### [Descrição da tarefa]
Reproduza sem alterações o trecho do texto citado que começa em "Tive de ir fazer" e segue até "prateleira do supermercado.", inclusive.

### [Texto citado]
Tive de ir fazer algumas compras. As pessoas embrulham-se nos afazeres que a necessidade impõe, gratas pelo feriado, indiferentes à razão que lhes permite estarem ali. Vejo gente conhecida há décadas, troco ironias e amabilidades, desejamo-nos boa Páscoa, submetidos ao império do hábito, e cada um segue o seu caminho. Chego à rua e o sol hesita entre esconder-se e brilhar, deixo-me levar pela a aragem e penso que não há metáfora que nos permita descrever aquilo que vemos nem metonímia que autorize um mortal a explicar a realidade. Os carros passam e nesta constatação está todo o meu saber e toda a minha cegueira. O dia desliza lentamente para dentro da cruz de um Cristo abandonado na prateleira do supermercado.

quinta-feira, 29 de março de 2018

Livros


Fui comprar livros em papel, já não o fazia há algum tempo, rendido que estou, e há muito, às vantagens dos e-Readers. Não vou argumentar sobre questões de fé. Comprei dois livros da Agustina Bessa-Luís editados pela Relógio d’Água e três de poesia. Omito os autores. Saio com os livros num saco de plástico e deixo-me embalar pelo sol de Março, enquanto as pessoas passam apressadas em direcção ao grande fim-de-semana. Alguém me cumprimenta, trata-me pelo nome. Retribuo, mas não sei o nome da pessoa. Mascaro o esforço com um sorriso e desejamo-nos boa Páscoa. Um final feliz, pensei, não sabendo se me esqueci do nome ou se nunca o soube. É melhor não me preocupar. Sinto o sol a entranhar-se na pele, as sombras a crescer para tarde. Estou de passagem, ouvi-me dizer. Encolhi os ombros. Chega de banalidades. Tenho alguém à minha espera e apresso o passo ao atravessar a rua.

### [Lista de registos]
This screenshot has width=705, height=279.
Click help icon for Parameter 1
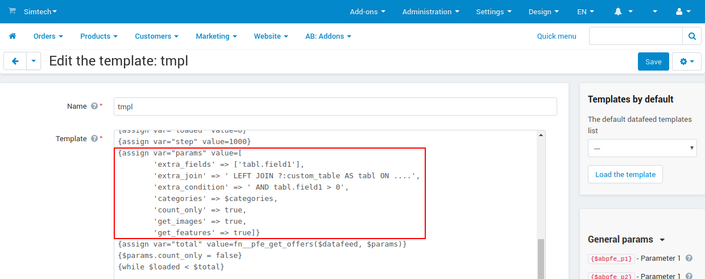pos(689,259)
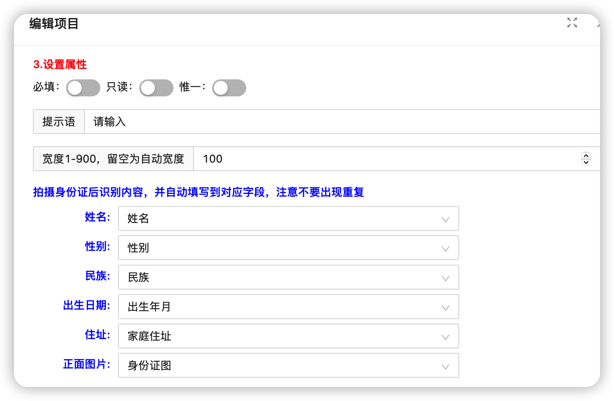Toggle the 只读 read-only switch
This screenshot has height=401, width=614.
coord(156,88)
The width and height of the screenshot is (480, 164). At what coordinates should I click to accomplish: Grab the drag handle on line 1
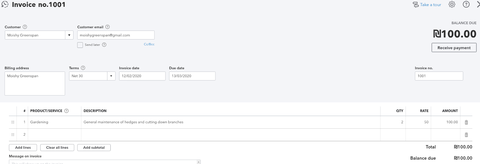tap(13, 122)
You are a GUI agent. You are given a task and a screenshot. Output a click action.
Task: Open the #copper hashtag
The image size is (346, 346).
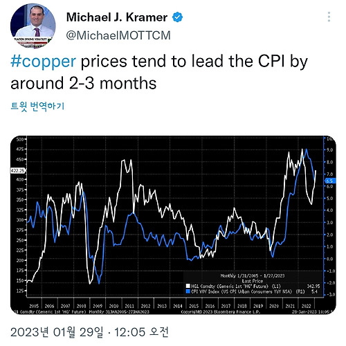[x=43, y=62]
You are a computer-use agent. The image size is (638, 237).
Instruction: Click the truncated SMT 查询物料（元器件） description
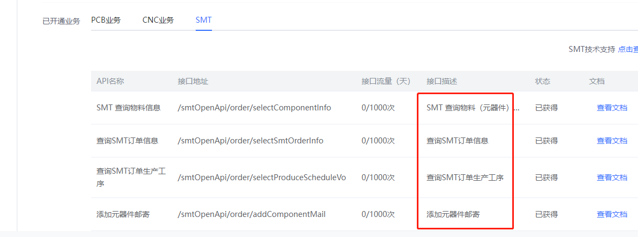(x=472, y=108)
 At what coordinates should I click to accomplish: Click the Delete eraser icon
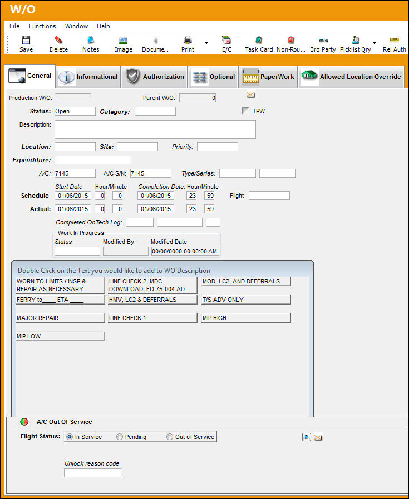click(58, 40)
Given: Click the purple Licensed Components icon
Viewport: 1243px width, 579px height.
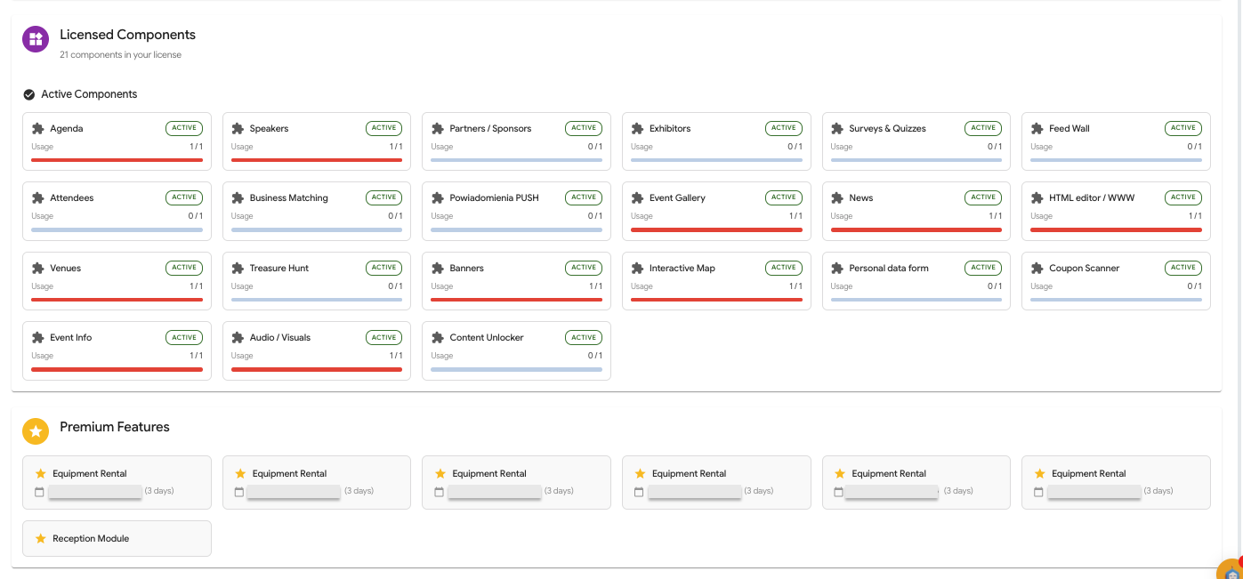Looking at the screenshot, I should 36,39.
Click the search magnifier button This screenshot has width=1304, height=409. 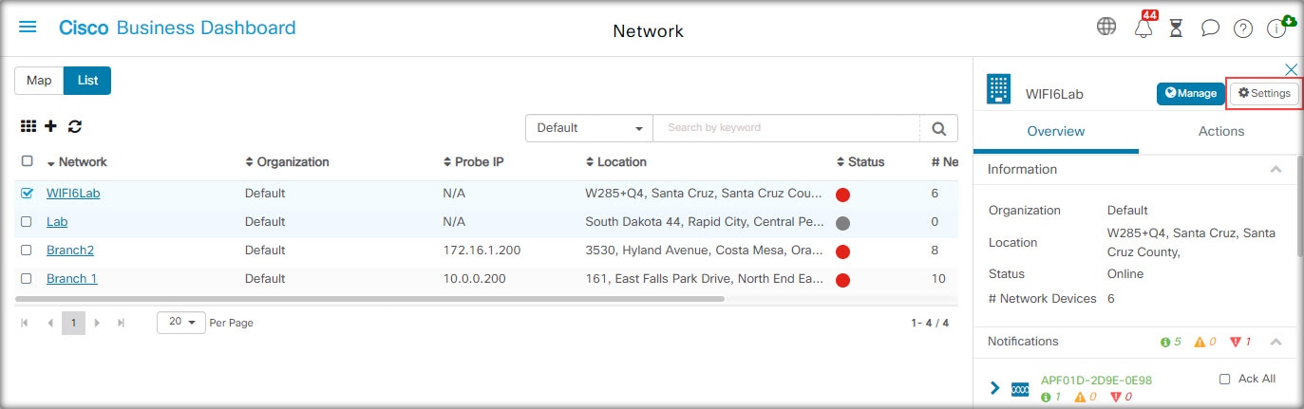coord(938,128)
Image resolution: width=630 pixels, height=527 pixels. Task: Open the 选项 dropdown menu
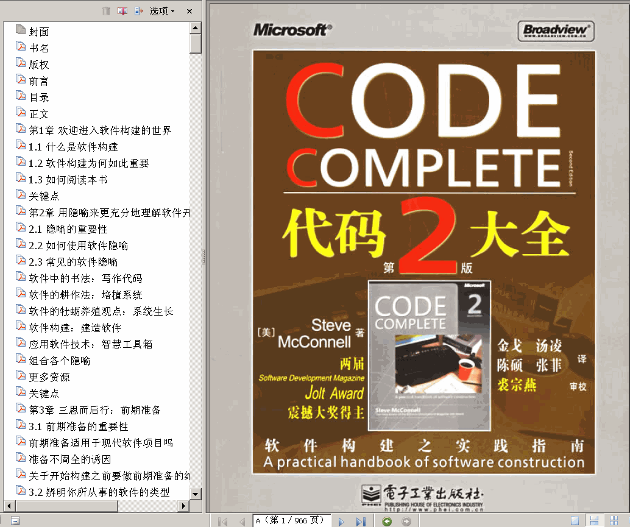[x=162, y=11]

### [Problema resolvido]
Tive de ir fazer algumas compras. As pessoas embrulham-se nos afazeres que a necessidade impõe, gratas pelo feriado, indiferentes à razão que lhes permite estarem ali. Vejo gente conhecida há décadas, troco ironias e amabilidades, desejamo-nos boa Páscoa, submetidos ao império do hábito, e cada um segue o seu caminho. Chego à rua e o sol hesita entre esconder-se e brilhar, deixo-me levar pela a aragem e penso que não há metáfora que nos permita descrever aquilo que vemos nem metonímia que autorize um mortal a explicar a realidade. Os carros passam e nesta constatação está todo o meu saber e toda a minha cegueira. O dia desliza lentamente para dentro da cruz de um Cristo abandonado na prateleira do supermercado.